• WRITTEN PROBLEM: Update the material below by replacing every "Image resolution" with "Screen size" and leaving everything else as it is.

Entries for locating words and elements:
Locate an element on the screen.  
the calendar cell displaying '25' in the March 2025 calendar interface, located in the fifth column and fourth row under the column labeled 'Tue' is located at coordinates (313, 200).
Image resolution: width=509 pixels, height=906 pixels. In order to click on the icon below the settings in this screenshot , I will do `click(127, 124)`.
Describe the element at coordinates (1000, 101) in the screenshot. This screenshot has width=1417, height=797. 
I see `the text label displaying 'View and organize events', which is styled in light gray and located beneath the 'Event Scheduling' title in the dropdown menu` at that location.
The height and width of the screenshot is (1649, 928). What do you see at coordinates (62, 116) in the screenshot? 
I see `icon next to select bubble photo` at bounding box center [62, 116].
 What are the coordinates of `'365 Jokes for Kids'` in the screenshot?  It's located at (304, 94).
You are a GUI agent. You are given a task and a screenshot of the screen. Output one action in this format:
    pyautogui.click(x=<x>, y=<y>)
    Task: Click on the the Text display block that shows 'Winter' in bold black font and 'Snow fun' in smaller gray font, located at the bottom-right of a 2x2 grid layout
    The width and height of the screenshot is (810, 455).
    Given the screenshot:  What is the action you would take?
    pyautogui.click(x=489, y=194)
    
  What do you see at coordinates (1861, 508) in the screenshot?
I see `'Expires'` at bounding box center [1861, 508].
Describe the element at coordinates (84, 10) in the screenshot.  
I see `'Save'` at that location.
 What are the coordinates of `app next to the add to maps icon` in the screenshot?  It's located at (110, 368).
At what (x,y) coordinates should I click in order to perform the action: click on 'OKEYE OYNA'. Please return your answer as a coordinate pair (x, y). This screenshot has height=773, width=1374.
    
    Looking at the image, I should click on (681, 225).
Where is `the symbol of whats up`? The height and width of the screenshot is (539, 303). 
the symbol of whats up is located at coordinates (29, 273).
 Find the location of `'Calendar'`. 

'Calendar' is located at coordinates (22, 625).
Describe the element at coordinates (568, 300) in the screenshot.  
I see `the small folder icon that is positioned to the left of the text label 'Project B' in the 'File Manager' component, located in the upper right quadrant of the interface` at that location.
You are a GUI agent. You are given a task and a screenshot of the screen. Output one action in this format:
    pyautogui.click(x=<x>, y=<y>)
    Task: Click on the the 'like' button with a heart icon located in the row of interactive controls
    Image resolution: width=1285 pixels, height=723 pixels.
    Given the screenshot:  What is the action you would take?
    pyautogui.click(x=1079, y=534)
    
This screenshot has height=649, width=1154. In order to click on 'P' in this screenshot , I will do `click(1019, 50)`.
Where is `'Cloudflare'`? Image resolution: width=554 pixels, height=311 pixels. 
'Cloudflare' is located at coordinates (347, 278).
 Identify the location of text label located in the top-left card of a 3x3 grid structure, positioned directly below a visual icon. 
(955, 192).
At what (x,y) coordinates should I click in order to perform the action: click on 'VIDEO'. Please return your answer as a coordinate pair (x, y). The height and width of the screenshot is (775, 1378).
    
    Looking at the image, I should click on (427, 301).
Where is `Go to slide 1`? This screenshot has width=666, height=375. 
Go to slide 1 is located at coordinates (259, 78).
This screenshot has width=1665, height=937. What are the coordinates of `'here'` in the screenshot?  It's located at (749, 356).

• ANSWER IN FULL:
Locate an element on the screen.  
the calendar cell displaying '25' in the March 2025 calendar interface, located in the fifth column and fourth row under the column labeled 'Tue' is located at coordinates (313, 200).
Screen size: width=509 pixels, height=906 pixels. In order to click on the icon below the settings in this screenshot , I will do `click(127, 124)`.
Describe the element at coordinates (1000, 101) in the screenshot. This screenshot has width=1417, height=797. 
I see `the text label displaying 'View and organize events', which is styled in light gray and located beneath the 'Event Scheduling' title in the dropdown menu` at that location.
The height and width of the screenshot is (1649, 928). What do you see at coordinates (62, 116) in the screenshot? 
I see `icon next to select bubble photo` at bounding box center [62, 116].
 What are the coordinates of `'365 Jokes for Kids'` in the screenshot?  It's located at (304, 94).
You are a GUI agent. You are given a task and a screenshot of the screen. Output one action in this format:
    pyautogui.click(x=<x>, y=<y>)
    Task: Click on the the Text display block that shows 'Winter' in bold black font and 'Snow fun' in smaller gray font, located at the bottom-right of a 2x2 grid layout
    The width and height of the screenshot is (810, 455).
    Given the screenshot:  What is the action you would take?
    pyautogui.click(x=489, y=194)
    
  What do you see at coordinates (1861, 508) in the screenshot?
I see `'Expires'` at bounding box center [1861, 508].
Describe the element at coordinates (84, 10) in the screenshot.  
I see `'Save'` at that location.
 What are the coordinates of `app next to the add to maps icon` in the screenshot?  It's located at (110, 368).
At what (x,y) coordinates should I click in order to perform the action: click on 'OKEYE OYNA'. Please return your answer as a coordinate pair (x, y). This screenshot has height=773, width=1374.
    
    Looking at the image, I should click on (681, 225).
Where is `the symbol of whats up`? The height and width of the screenshot is (539, 303). 
the symbol of whats up is located at coordinates (29, 273).
 Find the location of `'Calendar'`. 

'Calendar' is located at coordinates (22, 625).
Describe the element at coordinates (568, 300) in the screenshot.  
I see `the small folder icon that is positioned to the left of the text label 'Project B' in the 'File Manager' component, located in the upper right quadrant of the interface` at that location.
You are a GUI agent. You are given a task and a screenshot of the screen. Output one action in this format:
    pyautogui.click(x=<x>, y=<y>)
    Task: Click on the the 'like' button with a heart icon located in the row of interactive controls
    Screen size: width=1285 pixels, height=723 pixels.
    Given the screenshot:  What is the action you would take?
    pyautogui.click(x=1079, y=534)
    
This screenshot has height=649, width=1154. In order to click on 'P' in this screenshot , I will do `click(1019, 50)`.
Where is `'Cloudflare'`? Screen size: width=554 pixels, height=311 pixels. 
'Cloudflare' is located at coordinates (347, 278).
 Identify the location of text label located in the top-left card of a 3x3 grid structure, positioned directly below a visual icon. 
(955, 192).
At what (x,y) coordinates should I click in order to perform the action: click on 'VIDEO'. Please return your answer as a coordinate pair (x, y). The height and width of the screenshot is (775, 1378).
    
    Looking at the image, I should click on (427, 301).
Where is `Go to slide 1`? This screenshot has width=666, height=375. 
Go to slide 1 is located at coordinates (259, 78).
This screenshot has width=1665, height=937. What are the coordinates of `'here'` in the screenshot?  It's located at (749, 356).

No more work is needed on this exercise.